Monday, March 06, 2006

TAPPED: March 2006 Archives --
Via Matthew Yglesias at TAPPED comes this Washington Post article by Thomas B. Edsall on how Republicans sought to use 9/11 to break the Democratic stranglehold on the Jewish vote.

Nearly five years ago, immediately after the Sept.11, 2001, attacks, Republican strategists identified what they hoped would be a powerful new engine of support. "September 12 Republicans" were Jewish Democrats and independents who would switch their allegiance because of their concern over national security and their appreciation of President Bush's stalwart support of Israel.

Of course, the GOP doesn't just care about votes.

But the much-trumpeted effort by the Bush White House to make deep inroads on the Democrats' historic claims on Jewish voters -- and, even more important politically, the campaign contributions of Jewish donors -- has not materialized in any convincing fashion, according to poll data, fundraisers and campaign finance reports.

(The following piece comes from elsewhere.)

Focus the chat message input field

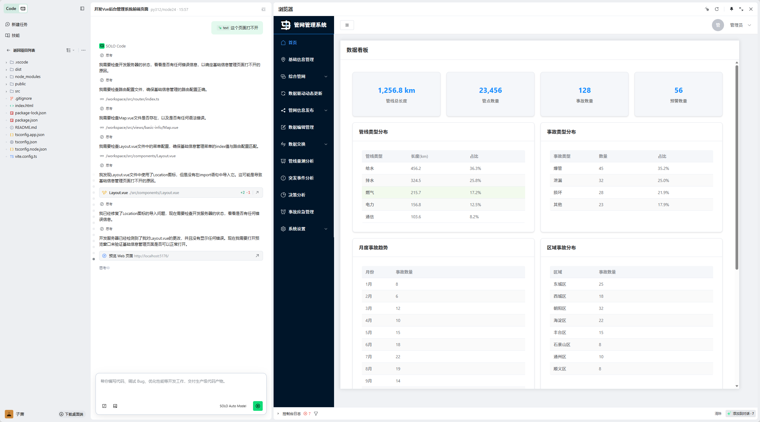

One would almost think that Republicans don't care about the black vote because there is not a huge pool of rich black donors.

DeLay's problems, likewise, have set back GOP efforts in cultivating Jewish supporters. He has been one of Congress's most aggressive and outspoken backers of Israel's Likud government, and sponsored resolutions of support that were often so strongly worded that some Democrats -- including those who had supported Israel's Labor Party -- abstained or voted no. Republicans cited these votes in arguing that the Democratic Party could not be counted as a reliable ally of the Jewish state.

Which would make sense if most American Jews support Likud.

There's always a danger of seeing September 11 as this watershed event that changed everything forever. It could be, but it may turn out not to be and more political fallout will be due to the Bush administration's response rather than the event itself. For a great number of people, it hasn't made much of a difference. Almost everyone who will be changed has already been changed. The question is how much 9/11 changed people who aren't old enough yet to vote.